Work to be completed -> Write out each of the records below word for word, omitting the pictures.

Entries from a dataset
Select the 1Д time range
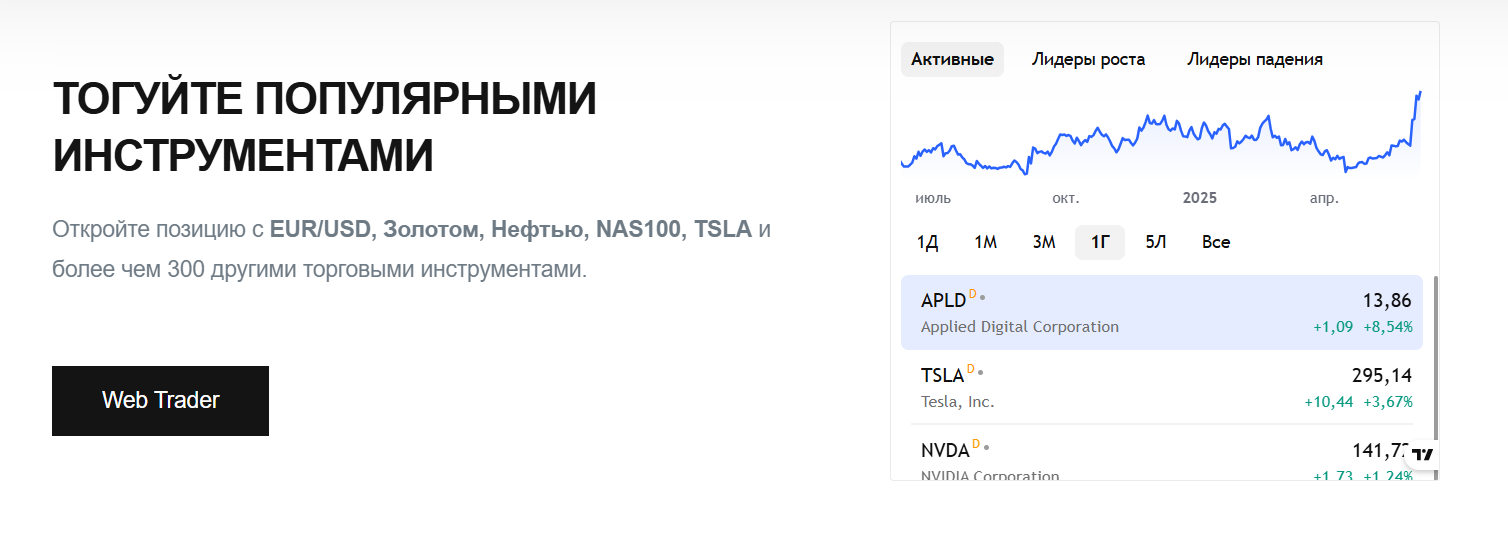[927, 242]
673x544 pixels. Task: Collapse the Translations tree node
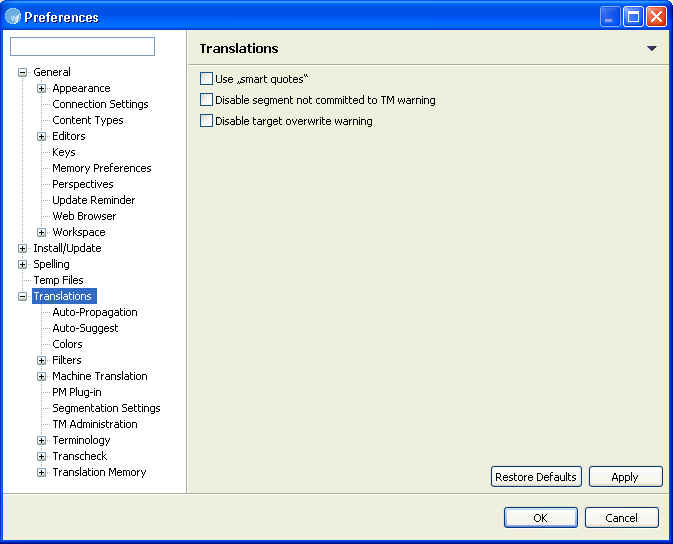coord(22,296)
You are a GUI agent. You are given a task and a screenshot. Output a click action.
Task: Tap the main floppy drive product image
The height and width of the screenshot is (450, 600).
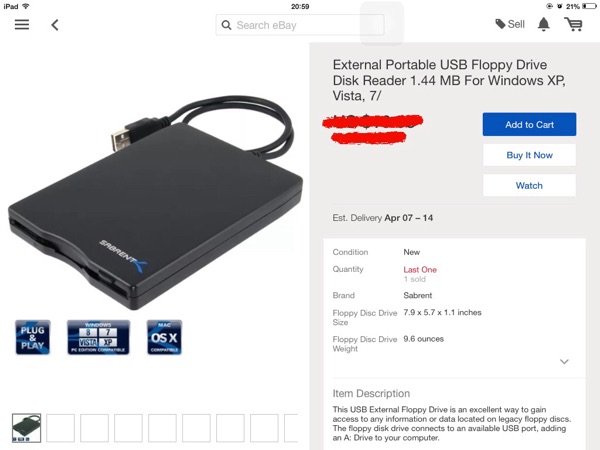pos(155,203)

Finished task ->
Select the 1Д time range
[927, 242]
673x544 pixels. Task: Collapse the Translations tree node
coord(22,296)
You are a GUI agent. You are given a task and a screenshot. Output a click action.
Task: Tap the main floppy drive product image
The height and width of the screenshot is (450, 600).
pos(155,203)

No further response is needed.